O homem que só usa bigode, porém, guarda a sua expressão própria.
E que aspectos variados quo têm esses bigodes… Frisados, retorcidos, coquettes, parecendo, antes de tudo mais, dispostos a amar as mulheres.
Ora são pontudos, agudos como agulhas, ameaçadores. Esses preferem o vinho, os cavalos, as batalhas.
Ora são enormes, pendentes, medonhos. Esses dissimulam quase sempre um caráter excelente, uma bondade que toca as raias da fraqueza e uma doçura que confina com a timidez.

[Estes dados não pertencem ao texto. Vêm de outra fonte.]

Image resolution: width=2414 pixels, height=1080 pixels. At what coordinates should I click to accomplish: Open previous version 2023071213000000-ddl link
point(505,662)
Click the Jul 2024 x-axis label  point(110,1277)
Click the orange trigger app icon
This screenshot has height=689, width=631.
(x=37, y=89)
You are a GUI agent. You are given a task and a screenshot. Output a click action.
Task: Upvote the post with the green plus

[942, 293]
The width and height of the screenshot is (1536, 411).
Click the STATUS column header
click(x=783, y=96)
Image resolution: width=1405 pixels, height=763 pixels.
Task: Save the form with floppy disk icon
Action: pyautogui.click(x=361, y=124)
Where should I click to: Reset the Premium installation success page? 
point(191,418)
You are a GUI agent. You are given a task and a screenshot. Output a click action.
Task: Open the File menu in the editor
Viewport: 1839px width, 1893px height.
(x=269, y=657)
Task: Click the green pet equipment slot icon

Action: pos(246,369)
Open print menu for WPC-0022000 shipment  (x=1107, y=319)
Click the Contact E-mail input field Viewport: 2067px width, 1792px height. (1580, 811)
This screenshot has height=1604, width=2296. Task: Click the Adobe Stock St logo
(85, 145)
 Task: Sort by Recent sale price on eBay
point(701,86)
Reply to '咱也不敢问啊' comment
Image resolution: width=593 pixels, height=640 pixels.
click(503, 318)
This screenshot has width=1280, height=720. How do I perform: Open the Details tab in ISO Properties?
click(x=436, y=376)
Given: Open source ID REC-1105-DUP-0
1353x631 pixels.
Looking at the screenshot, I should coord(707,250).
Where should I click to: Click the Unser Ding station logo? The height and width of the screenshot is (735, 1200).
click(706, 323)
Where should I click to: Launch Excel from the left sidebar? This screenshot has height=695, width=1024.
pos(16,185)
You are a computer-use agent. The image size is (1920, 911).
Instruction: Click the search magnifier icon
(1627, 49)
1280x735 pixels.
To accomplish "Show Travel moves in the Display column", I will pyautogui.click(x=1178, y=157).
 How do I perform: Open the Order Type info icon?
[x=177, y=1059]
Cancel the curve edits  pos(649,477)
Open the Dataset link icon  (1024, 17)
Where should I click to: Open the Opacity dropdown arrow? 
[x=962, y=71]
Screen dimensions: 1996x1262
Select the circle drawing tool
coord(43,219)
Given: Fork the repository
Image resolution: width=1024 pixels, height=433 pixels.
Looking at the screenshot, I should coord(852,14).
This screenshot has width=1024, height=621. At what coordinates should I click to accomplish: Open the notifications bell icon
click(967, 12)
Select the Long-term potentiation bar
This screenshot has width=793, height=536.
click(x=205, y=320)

Eu, pelo meu lado, o que prefiro antes de tudo no bigode é que ele seja francês, genuinamente francês, esse bigode que nos veio dos gauleses e que ficou como o sinal distintivo do nosso caráter nacional.
É paroleiro, galante e bravo. Molha-se gentilmente no vinho e sabe rir com elegância, enquanto que os grandes queixos barbados são desajeitados em tudo o que fazem.
Espera, lembro-me agora de uma coisa que me fez chorar como uma doida e que me fez também, agora me apercebo, amar os bigodes nos lábios dos homens.
Foi durante a guerra, em casa do papá. Era eu então solteira. Um dia houve uma batalha perto do castelo. Desde pela manhã comecei a ouvir o barulho dos canhões e à noite um coronel alemão entrou-nos pela porta dentro e instalou-se na nossa casa. No dia seguinte partiu. Vieram prevenir meu pai de que havia um grande número de mortos no campo de batalha. Meu pai mandou juntar os cadáveres e trazê-los para nossa casa para enterrá-los todos na mesma fossa. À proporção que iam chegando, os homens que os traziam os iam alinhando ao longo da comprida avenida de pinheiros; e, como começassem a cheirar mal, atiravam-lhes pás de terra por cima enquanto não acabavam de abrir a grande fossa. De modo que apenas se lobrigavam as cabeças que pareciam sair do solo, com os olhos fechados.
Quis vê-los; mas quando dei com aquelas filas de rostos medonhos supus desmaiar; em seguida comecei a examiná-los, procurando adivinhar o que tinham sido em vida aqueles homens. Os uniformes estavam encobertos pela terra e todavia eu distinguia logo os franceses só pelos bigodes!
Alguns tinham feito a barba na própria manhã do combate, como se quisessem guardar a linha elegante até a noite. A barba, contudo, tinha começado a renascer, porque tu bem sabes que mesmo depois da morte a barba ainda cresce por algumas horas. Outros pareciam haver esquecido a navalha, por mais de oito dias; mas todos invariavelmente traziam o bigode francês, o altivo e nobre bigode que parecia dizer: — Não me confundas com o meu camarada barbado, pequena; olha que eu sou um compatriota!
E pus-me a chorar, querida, a chorar talvez mais do que se eu os houvesse conhecido em vida, aqueles pobres cadáveres…
Fiz mal em contar-te isto, querida, porque fiquei triste e incapaz de tagarelar por mais tempo. Adeus, minha querida Lúcia, abraça e beija a tua amiga.
Viva o bigode!
JOANA.
Tradução de J. Ribas, publicada na “Revista do Norte”, em 16 de maio de 1905. Pesquisa, transcrição e adaptação ortográfica: Iba Mendes (2017).